Migrant Boom over Last 14 Years ‘Was Driven by Open Borders and Not Jobs’
Steve Doughty, Daily Mail (London), December 13, 2011
Labour’s open-door policies–and not the promise of prosperity–were the main reason why immigration soared over the past 14 years, an academic inquiry found yesterday.
The report said ‘the increase in net immigration to the UK was not driven primarily by the economic performance of the UK or other countries’.
Instead, it pointed to immigration policies.
Changes introduced after Labour took power in 1997 included liberal approaches towards economic migrants claiming to be asylum seekers, the acceptance of migrants considered to have worthwhile skills, and the opening of the British jobs market to workers from Poland and Eastern Europe.

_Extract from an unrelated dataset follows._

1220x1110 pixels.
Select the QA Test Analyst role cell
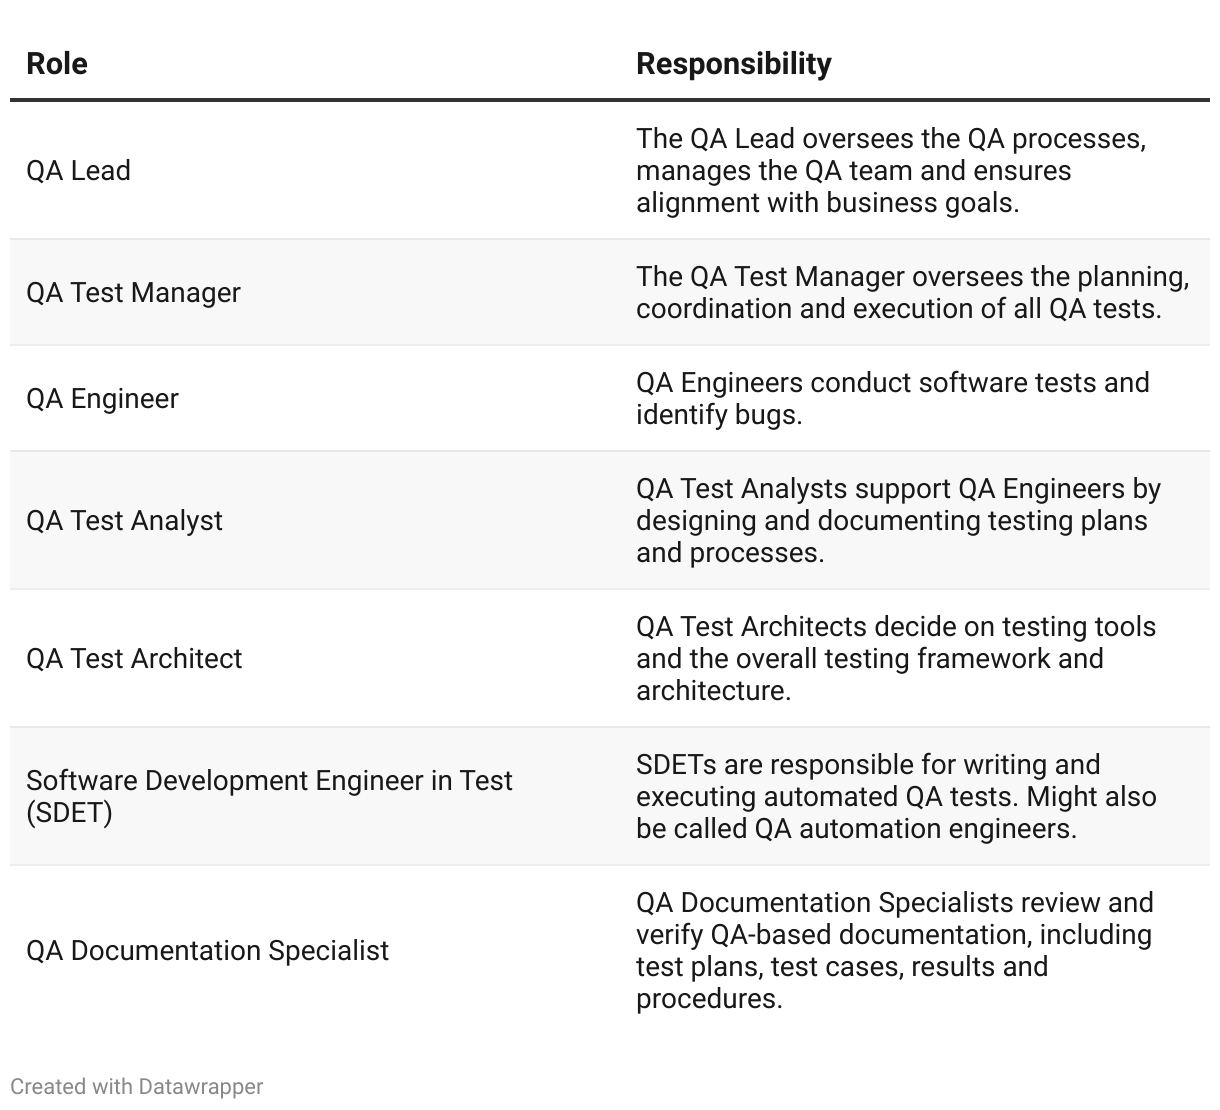124,521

The report by academics from the National Institute of Economic and Social Research, the Organisation for Economic Co-operation and Development and the University of Leicester was based on the findings of large-scale official surveys of immigration. It was published by the Economic Journal of the Royal Economic Society.

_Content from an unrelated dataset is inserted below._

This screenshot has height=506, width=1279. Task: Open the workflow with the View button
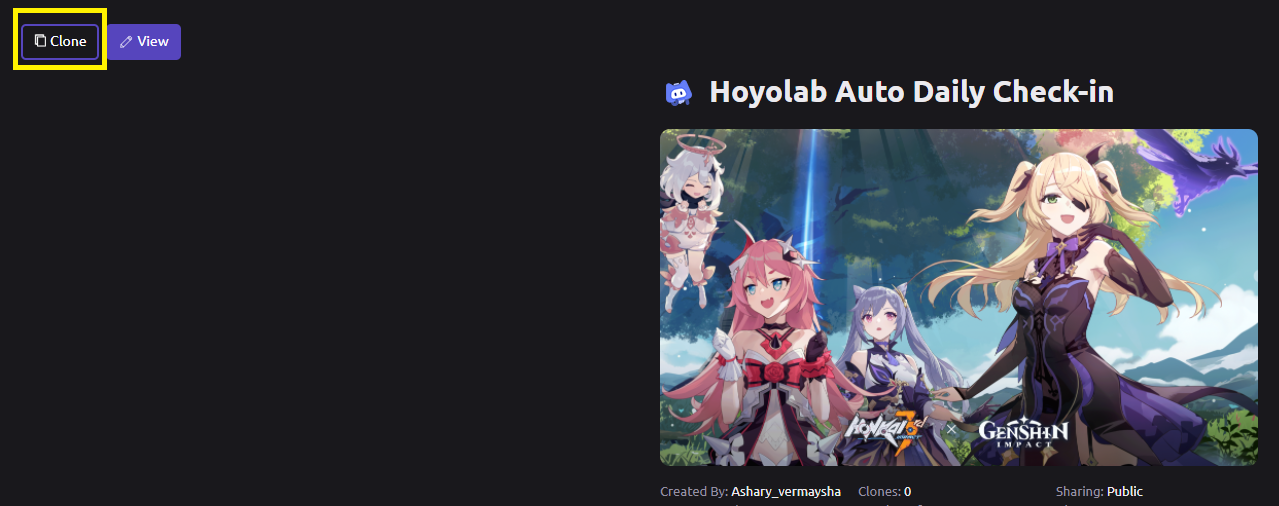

It said three-quarters of net immigration to Britain since the mid-1990s was a result of ‘structural change’ associated with government policies. The other quarter was driven by friends and families coming to join migrants already in Britain.
The study undermines the idea that the rosy-looking economy before the crash of 2007 and 2008 was the magnet that drew about 3million immigrants into the country over a decade.
This in turn means that, although thousands of businesses have benefited from hard-working and highly qualified migrants, it was not the needs of the economy that brought them into Britain.